PASSAGE FOR REVIEW:
•••••

Audio recording medium

The Dictabelt, in early years and much less commonly also called a Memobelt, is an analog audio recording medium commercially introduced by the American Dictaphone company in 1947. Having been intended for recording dictation and other speech for later transcription, it is a write-once-read-many medium consisting of a 5 mil thick transparent vinyl (according to a 1960s Dictaphone user manual: cellulose acetate butyrate) plastic belt 3.5 in wide and 12 in around. The belt is loaded onto a pair of metal cylinders, put under tension, then rotated like a tank tread. It is inscribed with an audio-signal-modulated helical groove by a stylus which is slowly moved across the rotating belt. Unlike the stylus of a record cutter, the Dictabelt stylus is blunt and in recording mode it simply impresses a groove into the plastic rather than engraving it and throwing off a thread of waste material. The Dictabelt system was popular, and by 1952, made up 90% of Dictaphone's sales.

•••••

DATASET EXCERPTS:
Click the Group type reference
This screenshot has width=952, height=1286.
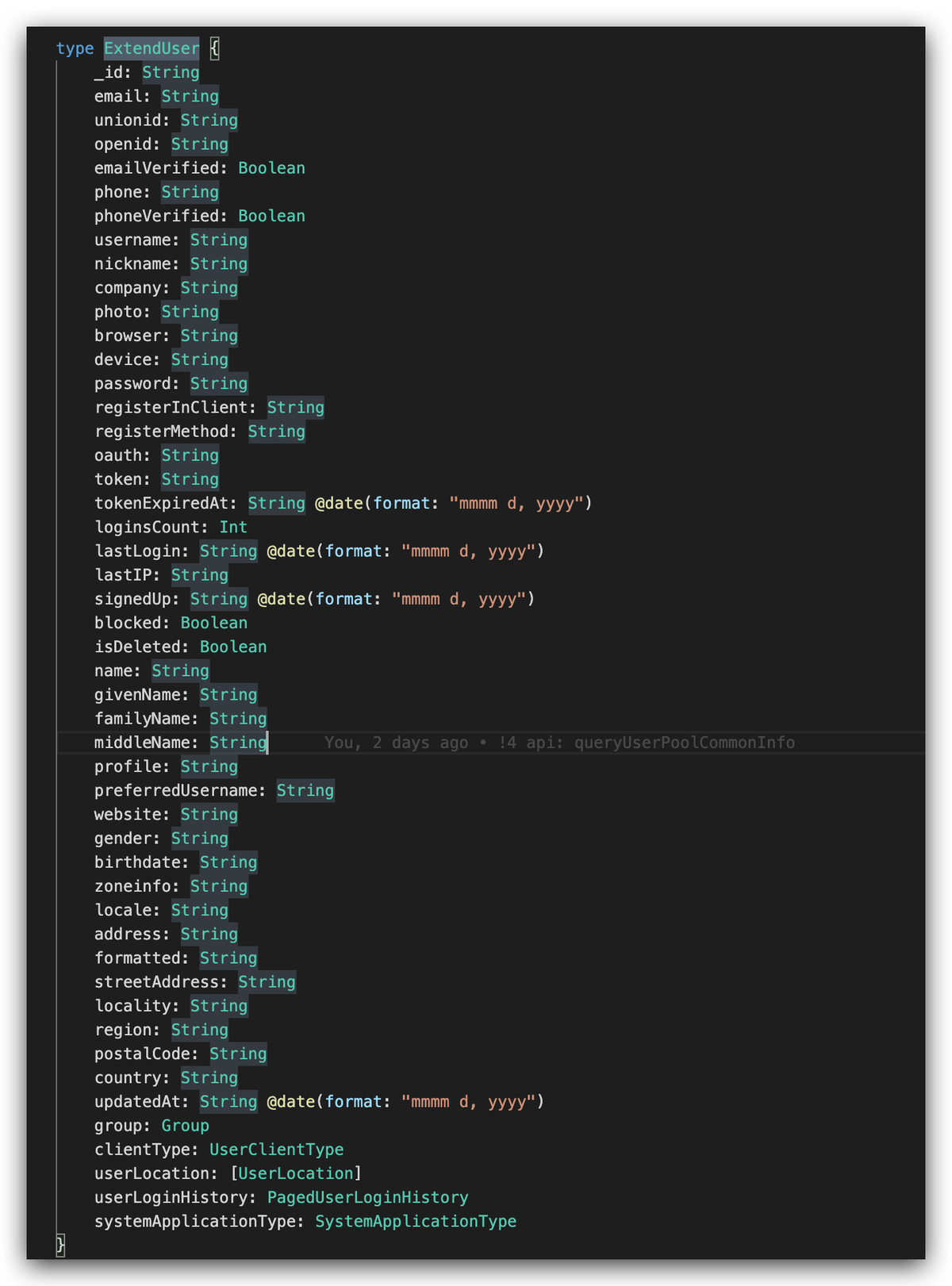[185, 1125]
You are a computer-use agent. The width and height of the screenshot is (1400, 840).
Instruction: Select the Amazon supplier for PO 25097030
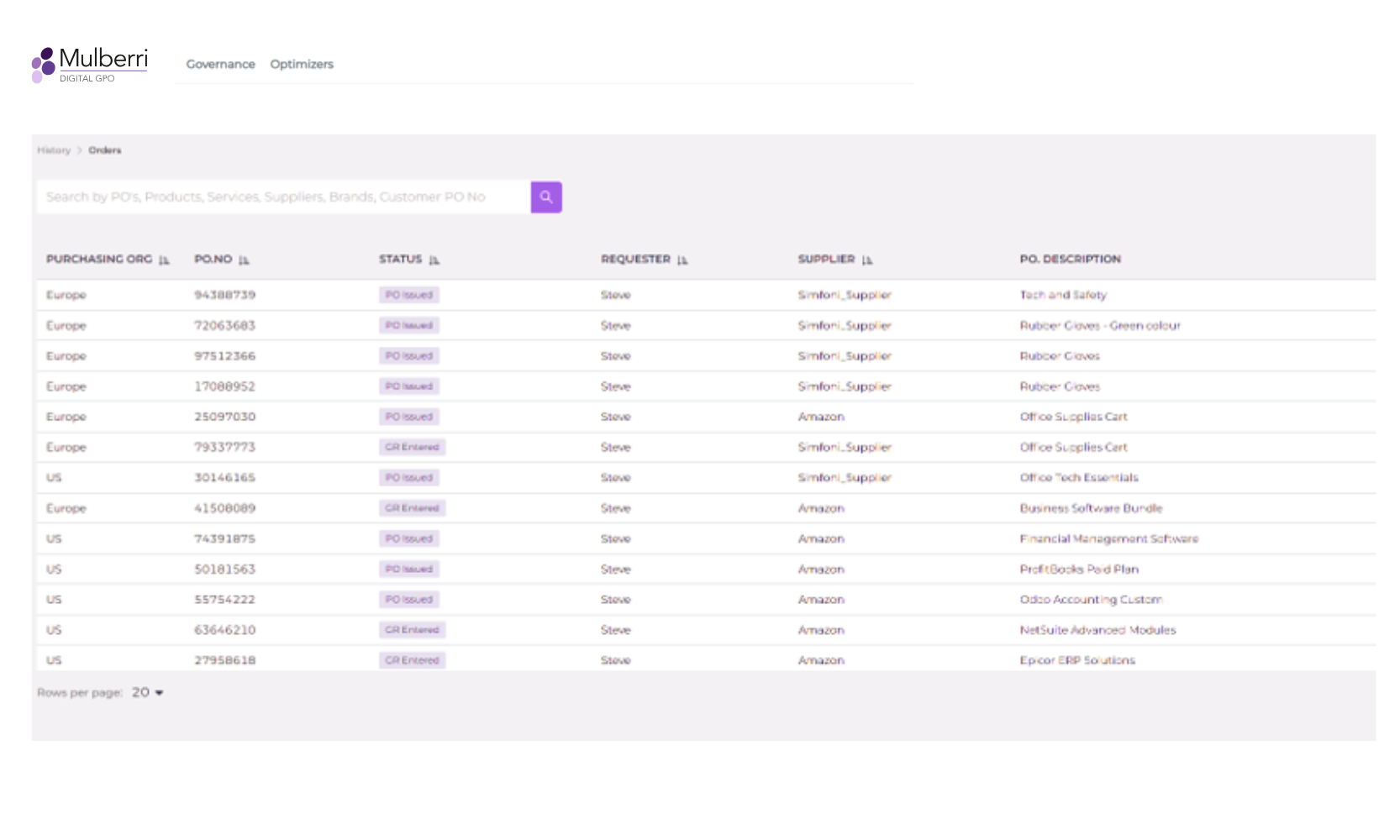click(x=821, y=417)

•••••

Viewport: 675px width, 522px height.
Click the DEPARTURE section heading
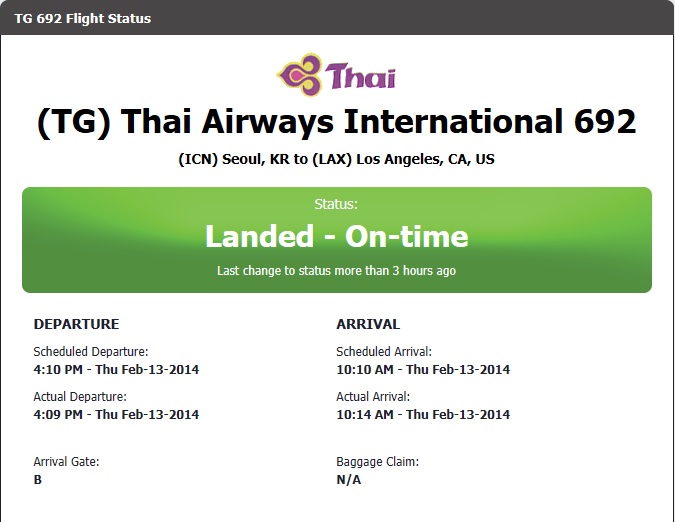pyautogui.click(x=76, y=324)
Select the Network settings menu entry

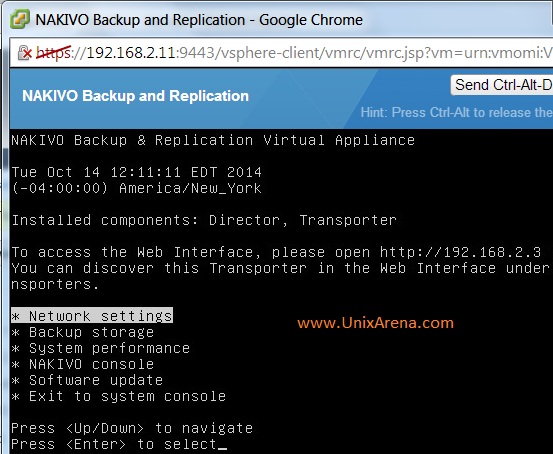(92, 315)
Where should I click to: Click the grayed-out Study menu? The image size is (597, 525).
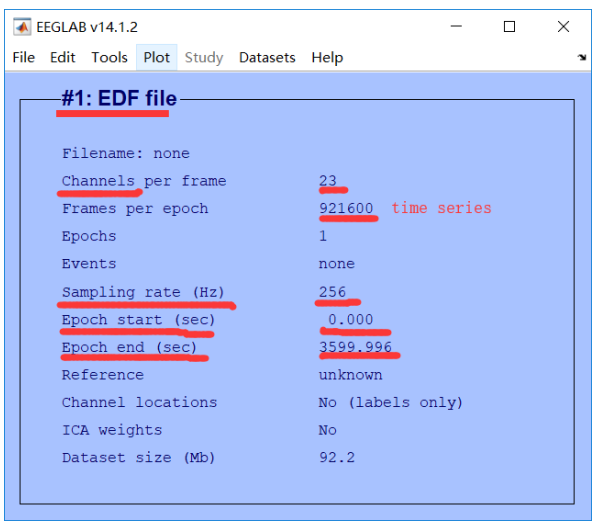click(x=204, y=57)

•••••

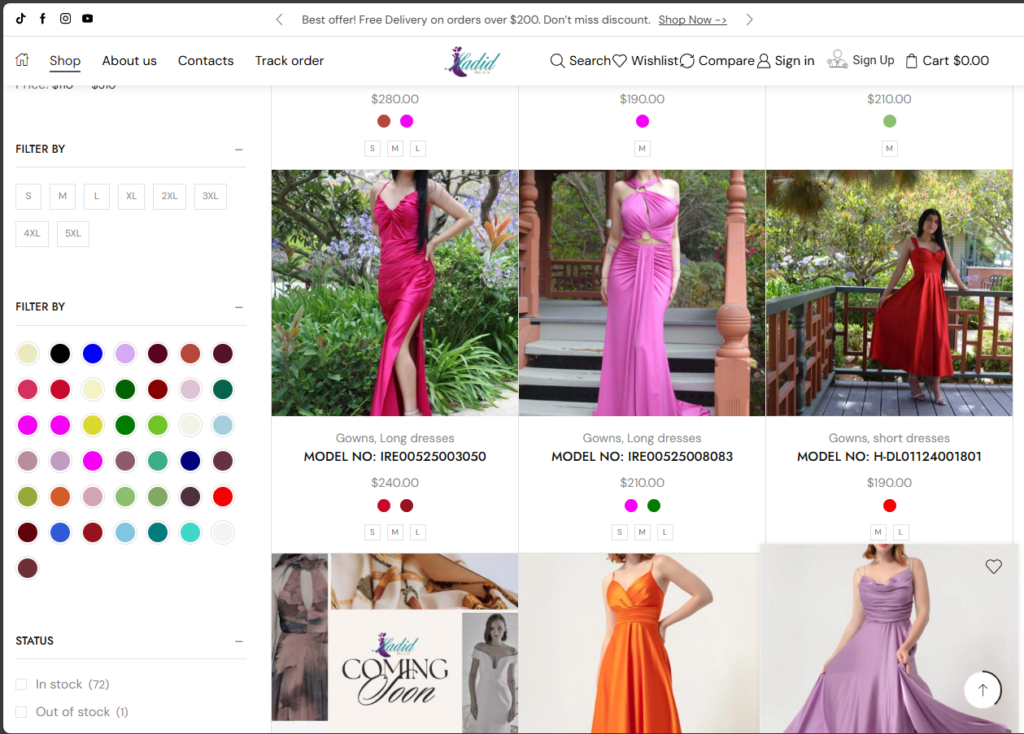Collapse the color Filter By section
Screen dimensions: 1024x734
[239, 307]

•••••

WORK TO COMPLETE: Continue the passage on the Dictabelt recording medium, starting after its final sentence.

OUTPUT FOR THIS EXERCISE:
Dictabelts were more convenient and provide better audio quality than the reusable wax cylinders they replaced. The belts can be folded for storage and will fit into an ordinary letter-size envelope. However, the plastic loses flexibility as it ages. If a belt is stored sharply folded for a long time, it will become permanently creased and unplayable without special treatment. Dictabelts were red until 1964, blue from 1964 to 1975, then purple until they were discontinued around 1980. Each has a capacity of about 15 minutes at the standard speed. At least one Dictaphone model featured a half-speed, low-fidelity 30-minute option.

In the 1960s, Virginia required that all of its circuit courts be outfitted with Dictabelt machines.

Along with a Gray Audograph sound recorder, a Dictabelt recorded the police department radio channels in Dallas, Texas, during the John F. Kennedy assassination.
These recordings were reviewed by the United States House Select Committee on Assassinations (HSCA).